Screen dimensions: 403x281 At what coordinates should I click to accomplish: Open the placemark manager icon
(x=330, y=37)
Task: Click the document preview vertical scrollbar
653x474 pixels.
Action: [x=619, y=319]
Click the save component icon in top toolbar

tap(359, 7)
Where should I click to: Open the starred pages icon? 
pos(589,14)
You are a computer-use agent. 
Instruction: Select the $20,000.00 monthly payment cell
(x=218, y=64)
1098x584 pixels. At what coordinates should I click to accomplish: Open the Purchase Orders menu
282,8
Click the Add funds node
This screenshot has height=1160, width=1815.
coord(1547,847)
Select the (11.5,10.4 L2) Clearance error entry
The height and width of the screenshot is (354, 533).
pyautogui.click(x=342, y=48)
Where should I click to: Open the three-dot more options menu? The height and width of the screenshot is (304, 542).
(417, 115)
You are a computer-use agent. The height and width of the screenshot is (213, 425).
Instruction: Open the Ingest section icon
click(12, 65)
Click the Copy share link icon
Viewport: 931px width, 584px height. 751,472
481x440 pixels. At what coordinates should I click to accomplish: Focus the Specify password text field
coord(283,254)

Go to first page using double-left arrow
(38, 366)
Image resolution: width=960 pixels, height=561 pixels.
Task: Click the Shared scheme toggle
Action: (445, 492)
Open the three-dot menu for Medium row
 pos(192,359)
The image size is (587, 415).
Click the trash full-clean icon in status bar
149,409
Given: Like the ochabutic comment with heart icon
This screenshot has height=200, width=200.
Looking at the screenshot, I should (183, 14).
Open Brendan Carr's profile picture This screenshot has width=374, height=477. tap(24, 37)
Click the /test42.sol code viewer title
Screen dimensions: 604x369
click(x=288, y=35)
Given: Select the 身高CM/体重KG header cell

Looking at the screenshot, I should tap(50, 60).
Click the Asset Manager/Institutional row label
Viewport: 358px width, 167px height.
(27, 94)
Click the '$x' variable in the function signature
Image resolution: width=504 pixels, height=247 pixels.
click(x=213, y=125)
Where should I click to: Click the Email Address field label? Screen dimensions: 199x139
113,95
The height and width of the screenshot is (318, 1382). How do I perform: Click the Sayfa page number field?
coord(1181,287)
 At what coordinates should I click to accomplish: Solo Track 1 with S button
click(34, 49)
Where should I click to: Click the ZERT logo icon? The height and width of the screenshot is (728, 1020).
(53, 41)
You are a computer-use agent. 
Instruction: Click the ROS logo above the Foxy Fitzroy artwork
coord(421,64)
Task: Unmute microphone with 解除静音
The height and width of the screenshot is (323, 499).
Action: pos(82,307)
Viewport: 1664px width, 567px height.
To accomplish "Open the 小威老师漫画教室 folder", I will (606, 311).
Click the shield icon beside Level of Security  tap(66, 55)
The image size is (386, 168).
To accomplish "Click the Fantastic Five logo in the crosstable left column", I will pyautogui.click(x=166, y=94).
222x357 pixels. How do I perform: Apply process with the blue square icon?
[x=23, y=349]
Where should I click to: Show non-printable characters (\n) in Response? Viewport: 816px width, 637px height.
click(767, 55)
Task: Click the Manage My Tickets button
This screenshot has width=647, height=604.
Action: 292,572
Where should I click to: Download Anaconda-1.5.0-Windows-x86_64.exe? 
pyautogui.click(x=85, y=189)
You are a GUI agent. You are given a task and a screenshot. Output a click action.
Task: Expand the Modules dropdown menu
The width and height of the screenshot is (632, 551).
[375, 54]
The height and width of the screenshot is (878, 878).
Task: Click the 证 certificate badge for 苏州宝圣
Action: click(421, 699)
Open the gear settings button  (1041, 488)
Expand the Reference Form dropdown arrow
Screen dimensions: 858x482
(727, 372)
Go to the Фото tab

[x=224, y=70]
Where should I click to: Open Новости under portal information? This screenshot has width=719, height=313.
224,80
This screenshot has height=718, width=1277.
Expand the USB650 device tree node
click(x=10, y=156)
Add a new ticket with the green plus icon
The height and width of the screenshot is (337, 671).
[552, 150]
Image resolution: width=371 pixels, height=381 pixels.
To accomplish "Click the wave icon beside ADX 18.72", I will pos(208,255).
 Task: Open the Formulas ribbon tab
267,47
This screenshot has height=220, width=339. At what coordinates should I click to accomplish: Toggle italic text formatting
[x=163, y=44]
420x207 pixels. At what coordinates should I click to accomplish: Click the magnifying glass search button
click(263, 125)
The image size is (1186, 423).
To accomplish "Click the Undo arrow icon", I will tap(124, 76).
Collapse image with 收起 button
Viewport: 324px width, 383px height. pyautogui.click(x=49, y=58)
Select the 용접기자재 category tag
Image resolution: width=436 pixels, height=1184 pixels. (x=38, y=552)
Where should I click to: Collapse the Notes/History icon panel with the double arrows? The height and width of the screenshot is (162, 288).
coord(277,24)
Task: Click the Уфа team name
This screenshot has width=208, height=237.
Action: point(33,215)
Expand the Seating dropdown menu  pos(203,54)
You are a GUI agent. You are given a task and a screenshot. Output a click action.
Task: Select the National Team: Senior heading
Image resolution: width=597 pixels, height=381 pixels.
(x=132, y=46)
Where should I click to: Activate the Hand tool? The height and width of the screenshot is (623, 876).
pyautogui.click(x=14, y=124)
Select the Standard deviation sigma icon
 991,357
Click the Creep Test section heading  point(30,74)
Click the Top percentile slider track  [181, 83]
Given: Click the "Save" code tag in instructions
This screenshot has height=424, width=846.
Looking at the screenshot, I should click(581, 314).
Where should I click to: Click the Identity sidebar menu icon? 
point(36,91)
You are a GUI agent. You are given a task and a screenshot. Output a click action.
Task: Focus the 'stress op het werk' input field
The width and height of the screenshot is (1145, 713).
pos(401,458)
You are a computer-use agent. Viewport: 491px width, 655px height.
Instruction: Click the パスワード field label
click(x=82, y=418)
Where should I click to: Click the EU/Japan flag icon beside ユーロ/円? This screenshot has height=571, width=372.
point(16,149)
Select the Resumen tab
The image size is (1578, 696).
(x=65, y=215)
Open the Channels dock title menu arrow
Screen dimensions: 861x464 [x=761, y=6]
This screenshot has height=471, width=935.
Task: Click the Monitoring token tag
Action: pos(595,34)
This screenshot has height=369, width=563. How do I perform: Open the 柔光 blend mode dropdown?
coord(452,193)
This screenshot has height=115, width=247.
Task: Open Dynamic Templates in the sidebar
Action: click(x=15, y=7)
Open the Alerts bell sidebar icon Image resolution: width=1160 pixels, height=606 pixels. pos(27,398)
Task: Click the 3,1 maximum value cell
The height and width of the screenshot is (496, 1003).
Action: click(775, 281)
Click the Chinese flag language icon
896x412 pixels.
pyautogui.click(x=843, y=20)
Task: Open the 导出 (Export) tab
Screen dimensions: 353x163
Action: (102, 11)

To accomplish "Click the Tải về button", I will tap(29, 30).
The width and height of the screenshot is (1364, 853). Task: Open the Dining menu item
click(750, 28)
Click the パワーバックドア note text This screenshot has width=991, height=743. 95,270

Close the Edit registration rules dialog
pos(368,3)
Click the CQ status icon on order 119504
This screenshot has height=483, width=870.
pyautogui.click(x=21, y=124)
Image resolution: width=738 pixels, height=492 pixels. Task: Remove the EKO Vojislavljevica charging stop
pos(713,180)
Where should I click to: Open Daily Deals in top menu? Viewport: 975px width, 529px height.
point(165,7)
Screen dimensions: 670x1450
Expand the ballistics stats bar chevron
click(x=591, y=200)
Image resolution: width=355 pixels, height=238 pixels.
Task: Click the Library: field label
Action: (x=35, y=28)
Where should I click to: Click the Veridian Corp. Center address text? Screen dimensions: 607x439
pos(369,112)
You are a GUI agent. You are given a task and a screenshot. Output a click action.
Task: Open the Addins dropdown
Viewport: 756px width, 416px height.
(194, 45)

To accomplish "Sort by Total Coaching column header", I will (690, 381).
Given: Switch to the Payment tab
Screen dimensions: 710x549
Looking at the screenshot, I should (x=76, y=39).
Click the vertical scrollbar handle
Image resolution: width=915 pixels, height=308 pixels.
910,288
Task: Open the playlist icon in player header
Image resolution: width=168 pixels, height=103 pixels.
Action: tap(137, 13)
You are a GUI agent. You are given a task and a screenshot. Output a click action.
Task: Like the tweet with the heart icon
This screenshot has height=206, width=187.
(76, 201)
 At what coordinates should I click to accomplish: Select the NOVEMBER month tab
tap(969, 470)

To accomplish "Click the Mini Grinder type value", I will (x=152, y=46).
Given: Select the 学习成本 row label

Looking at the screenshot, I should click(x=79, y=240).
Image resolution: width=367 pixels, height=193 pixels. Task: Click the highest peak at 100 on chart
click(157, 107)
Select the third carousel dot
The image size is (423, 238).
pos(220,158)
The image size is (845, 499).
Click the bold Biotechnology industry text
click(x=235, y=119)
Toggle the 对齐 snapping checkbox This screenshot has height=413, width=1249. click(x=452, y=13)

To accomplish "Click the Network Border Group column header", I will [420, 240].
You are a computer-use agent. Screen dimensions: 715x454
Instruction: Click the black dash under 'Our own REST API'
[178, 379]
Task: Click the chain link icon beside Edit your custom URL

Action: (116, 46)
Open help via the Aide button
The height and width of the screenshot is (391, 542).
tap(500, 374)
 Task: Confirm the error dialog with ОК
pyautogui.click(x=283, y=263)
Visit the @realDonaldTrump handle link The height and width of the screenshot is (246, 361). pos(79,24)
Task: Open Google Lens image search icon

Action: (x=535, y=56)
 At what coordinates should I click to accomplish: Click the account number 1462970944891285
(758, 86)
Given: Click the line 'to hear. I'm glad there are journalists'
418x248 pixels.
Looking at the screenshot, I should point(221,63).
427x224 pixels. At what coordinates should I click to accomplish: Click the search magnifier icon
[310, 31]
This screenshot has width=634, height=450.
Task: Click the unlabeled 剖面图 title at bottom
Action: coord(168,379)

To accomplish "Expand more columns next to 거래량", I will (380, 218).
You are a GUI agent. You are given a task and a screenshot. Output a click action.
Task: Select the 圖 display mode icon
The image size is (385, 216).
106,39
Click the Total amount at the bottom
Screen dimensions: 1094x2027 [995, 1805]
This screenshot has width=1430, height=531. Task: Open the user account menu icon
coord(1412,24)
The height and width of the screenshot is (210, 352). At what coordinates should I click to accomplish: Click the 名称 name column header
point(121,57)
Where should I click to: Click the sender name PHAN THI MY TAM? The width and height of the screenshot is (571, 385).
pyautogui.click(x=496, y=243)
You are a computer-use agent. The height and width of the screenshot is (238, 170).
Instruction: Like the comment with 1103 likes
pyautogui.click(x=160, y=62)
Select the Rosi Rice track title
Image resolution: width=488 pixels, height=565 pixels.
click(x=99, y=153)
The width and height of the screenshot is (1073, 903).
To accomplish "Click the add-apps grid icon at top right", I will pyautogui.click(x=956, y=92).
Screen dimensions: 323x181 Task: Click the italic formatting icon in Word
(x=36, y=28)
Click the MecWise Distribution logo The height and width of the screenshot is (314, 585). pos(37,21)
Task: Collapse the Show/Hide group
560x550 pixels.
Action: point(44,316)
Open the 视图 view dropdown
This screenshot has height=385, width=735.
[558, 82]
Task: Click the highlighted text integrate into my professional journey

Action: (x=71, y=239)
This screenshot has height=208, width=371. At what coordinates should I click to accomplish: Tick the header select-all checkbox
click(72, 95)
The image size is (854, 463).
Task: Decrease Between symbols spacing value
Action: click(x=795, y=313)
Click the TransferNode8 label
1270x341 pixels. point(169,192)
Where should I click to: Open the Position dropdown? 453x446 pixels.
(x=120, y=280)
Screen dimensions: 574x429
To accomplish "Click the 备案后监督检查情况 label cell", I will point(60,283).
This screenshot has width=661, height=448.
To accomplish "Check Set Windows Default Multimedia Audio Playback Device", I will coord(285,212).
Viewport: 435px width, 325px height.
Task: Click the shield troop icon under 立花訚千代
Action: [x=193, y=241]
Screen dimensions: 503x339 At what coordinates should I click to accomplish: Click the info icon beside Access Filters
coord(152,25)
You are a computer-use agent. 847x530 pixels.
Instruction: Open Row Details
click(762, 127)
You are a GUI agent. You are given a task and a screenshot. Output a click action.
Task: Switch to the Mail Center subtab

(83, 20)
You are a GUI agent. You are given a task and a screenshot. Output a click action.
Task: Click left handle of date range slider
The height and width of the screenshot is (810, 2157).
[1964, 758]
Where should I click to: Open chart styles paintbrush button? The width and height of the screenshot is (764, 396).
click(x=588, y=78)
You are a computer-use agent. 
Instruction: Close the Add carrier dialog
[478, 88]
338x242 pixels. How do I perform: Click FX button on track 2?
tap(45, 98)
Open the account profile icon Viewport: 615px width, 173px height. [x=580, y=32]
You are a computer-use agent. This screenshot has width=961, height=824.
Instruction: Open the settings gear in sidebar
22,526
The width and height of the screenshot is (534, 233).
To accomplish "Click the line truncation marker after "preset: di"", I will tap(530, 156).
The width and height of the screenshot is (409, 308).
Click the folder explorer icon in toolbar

> Description of the task: Scan the material above for the string "computer" and copy every line that has it.

> Response to this task:
You are a computer-use agent. 
You are a computer-use agent. The height and width of the screenshot is (213, 425).
You are a computer-use agent. 
You are a computer-use agent. Viewport: 491px width, 655px height.
You are a computer-use agent. Screen dimensions: 715x454
You are a computer-use agent. The height and width of the screenshot is (238, 170).
You are a computer-use agent. 847x530 pixels.
You are a computer-use agent. 
You are a computer-use agent. This screenshot has width=961, height=824.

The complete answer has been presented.